Woodrum/ASD Sues Former Clients in Indiana

Courts will decide who's entitled to sale proceeds and management fees.

Published: March 1, 2010
Categories: Business Management, Legal/Regulatory, News

Exactly when do contracts between surgery centers and management and development companies begin and end? Those questions are at issue in 2 federal lawsuits involving a pair of Indiana surgery centers and ASC management company Woodrum/ASD.

In the first case, Woodrum helped 9 orthopods develop Lakeshore Surgicare in Chesterton, Ind., a small town outside of Gary, starting in 2004. In 2005 the surgery center and the management company, based out of Chicago, Dallas and Los Angeles, discussed Woodrum's becoming a partner in the center and providing ongoing management services. The surgery center's law firm drafted a letter of intent and an operating agreement for the center, and both included Woodrum as a 20% partner with an investment of $200,000. The issue apparently was discussed during several meetings, but neither agreement was ever signed, and Woodrum never contributed the $200,000, according to court documents.

Signing the agreement would have been a formality, says Woodrum's attorney, Robert Lang, JD, of Chicago law firm of Holland and Knight. "They formally agreed to all the terms," Mr. Lang tells Outpatient Surgery Magazine. "The doctors held it up."

In 2006, the physicians sold the surgery center to Lake Park Surgicare, a hospital-owned surgery center in Hobart, Ind., for an undisclosed sum. Woodrum says it was cut out of the proceeds. In the lawsuit filed in March 2008 in U.S. District Court for the Northern District of Illinois, Woodrum claims that the unsigned operating agreement is valid and that the physicians owe the company an unspecified portion of the proceeds of the sale. It would be unjust if the "manpower, brainpower and money" that it invested in making the center a reality were not recognized, claims the company in court documents.

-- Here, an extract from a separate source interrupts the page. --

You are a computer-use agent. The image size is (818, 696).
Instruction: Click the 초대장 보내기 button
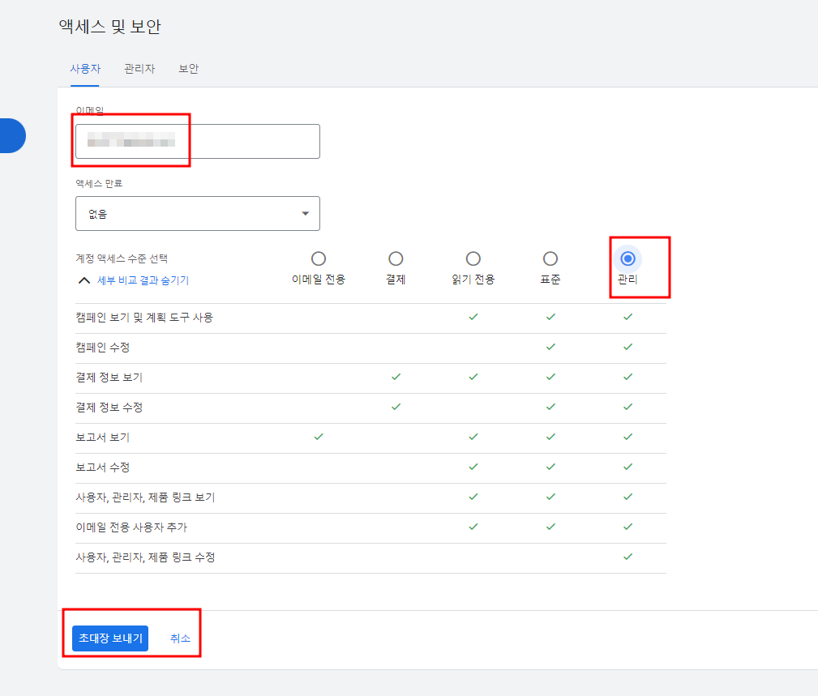(x=110, y=638)
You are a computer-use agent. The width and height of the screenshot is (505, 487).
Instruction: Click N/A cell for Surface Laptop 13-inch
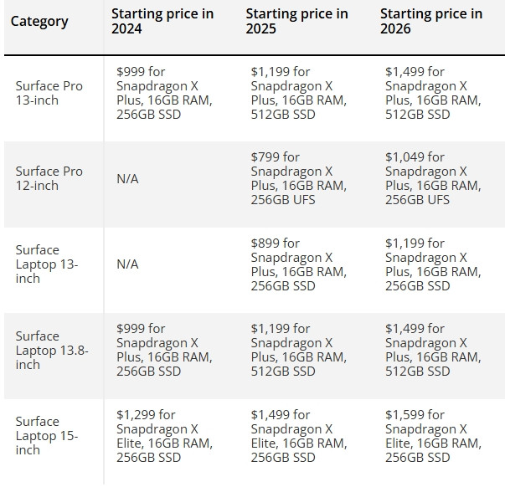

Mr. Lang says Woodrum didn't contribute the money because the project wasn't finished yet. Only a foundation was built when the physicians sold the surgery center. He estimates that Woodrum's share plus damages are worth about $800,000.

Representatives of the surgeon group testified that the doctors extended an offer to Woodrum to purchase an interest in the surgery center in 2005, but Woodrum "failed to accept this offer" by not contributing any capital. The surgeons acknowledge that the letter of intent and operating agreement were drafted but never executed, according to court documents. An attorney representing the surgeon group said she could not comment, since the case is still in litigation.

In another case, Woodrum is suing over early termination of its management contract at the Merrillville (Ind.) Surgery Center, which opened in September 2006.

According to the documents filed in federal court in Illinois, the surgery center was a partnership between 18 local physicians and Methodist Hospital in Gary. From the beginning, apparently, the surgery center lost money, which may be one of the reasons the center hired Woodrum to manage it in May 2007. The surgery center agreed to pay Woodrum $12,000 per month plus expenses to oversee tasks like contracting, billing, collections and scheduling. The contract was to last until May 2009. Despite the change in management, the center continued to lose money, claims Methodist Hospital in court documents.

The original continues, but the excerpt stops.